The Buckeyes ended their 2012 season May 25 with a 6-2 loss against Michigan State in the Big Ten Tournament at Huntington Park. The team finished with a 33-27 record compared to the 25-26 record the team posted during Beals’ first season in 2011. OSU snuck into the postseason as the Big Ten Tournament’s sixth and final-seeded team.
The Buckeyes played on the tournament’s opening day – a 12-5 win against Penn State on May 23 – while the conference’s top two seeds – Indiana and regular-season champion Purdue – earned byes.
Beals said earning a first-round bye is a key step his squad needs to make in the future.
“Our program at Ohio State needs to get back into a situation where we’re getting the bye (on) opening day and that we’re able to keep ourselves in the winners’ bracket,” Beals said. “We’ve got a lot of work to do, in my opinion.”
After beating Penn State, OSU lost against Purdue, then the 18th-ranked team in the country, on May 24. The narrow 5-4 loss sent the Buckeyes to the tournament’s losers’ bracket, and was the first of three games the team played in the span of about 22 hours.

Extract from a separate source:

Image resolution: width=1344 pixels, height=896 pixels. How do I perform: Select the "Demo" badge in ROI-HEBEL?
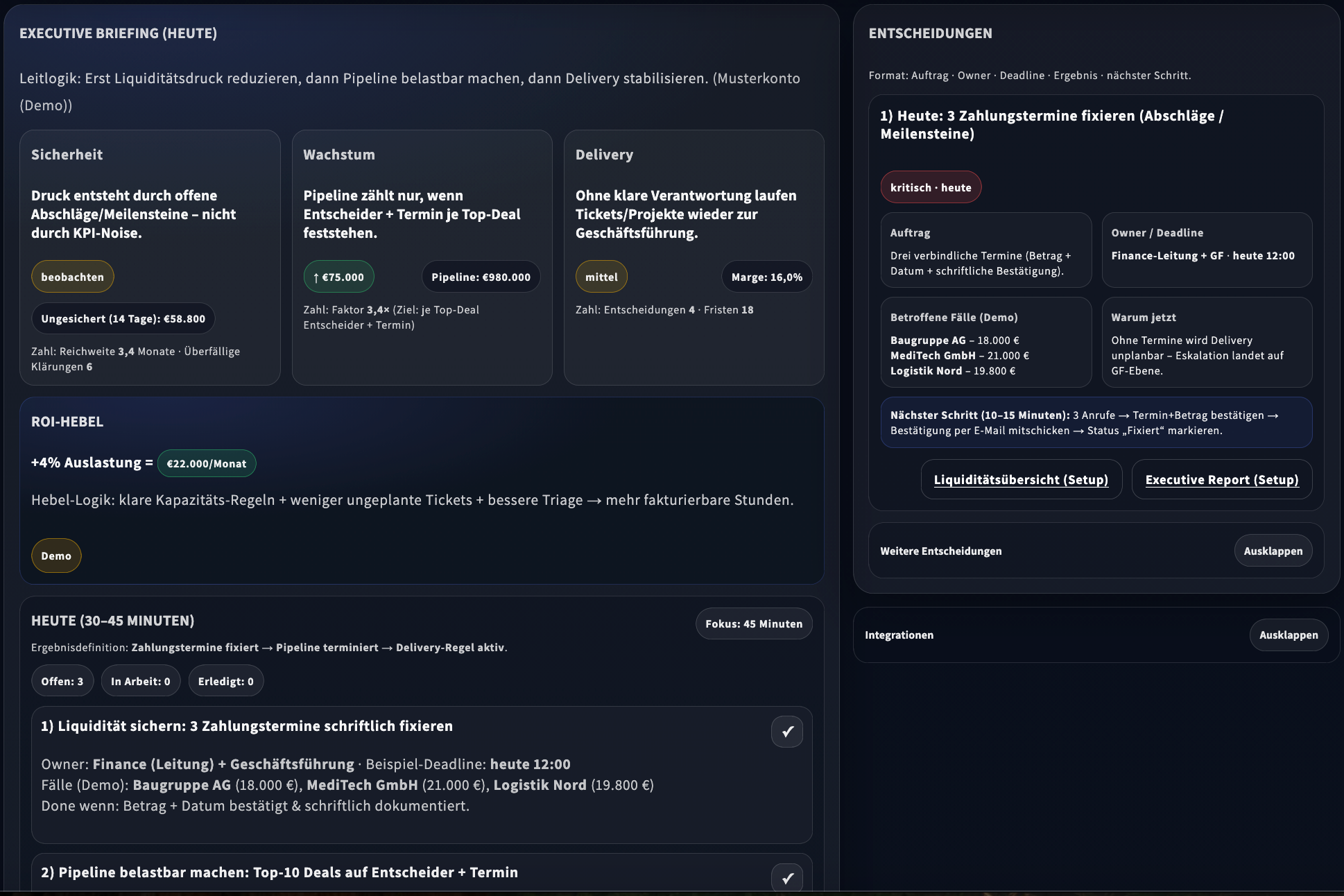pos(55,555)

The Buckeyes were finally knocked from the double-elimination tournament in the loss to the Spartans, and Beals immediately turned his attention to recruiting.
Beals and sophomore pitcher and first baseman Josh Dezse both said signing recruits is a struggle because of the allure of Major League Baseball.
“At Ohio State University – our baseball program – they expect me to recruit the best student-athletes in the world. That’s what I’m going to do,” Beals said. “We’ve got to get that top-shelf player.”
Beals said he was “burned” last year when some of the top-shelf talent he had recruited – three players signed National Letters of Intent on Aug. 15 – signed professional contracts and opted not to attend OSU.
Beals said two of the players were seventh-round MLB picks while the other was a ninth-round selection.
“All three of them (the players), their total signing bonuses were over three-quarters of a million dollars,” Beals said. “That was tough for us. I’ve got to do more homework to learn about these guys to see how important education is to them.”
Dezse said competing with professional baseball clubs for talent is part of the reality OSU and other college teams face.
“Who knows for recruits,” Dezse said. “We see them in and out of Bill Davis Stadium. We’re hoping we can get away without the (MLB) Draft taking them. That was one of our issues this year, and you fight it every year.
“It’s just one building process, and I’m sure coach is finding great kids out there.”
In spite of the on-going struggle against professional clubs and falling short of the Big Ten’s automatic berth to the NCAA Tournament, junior infielder Brad Hallberg said definite progress was made in 2012.
“We’re more comfortable (with the coaches),” Hallberg said. “More time will be more success, but we’re going to have to work hard for that too. So it’s not just going to come, we know we’ve got to put in the hours.”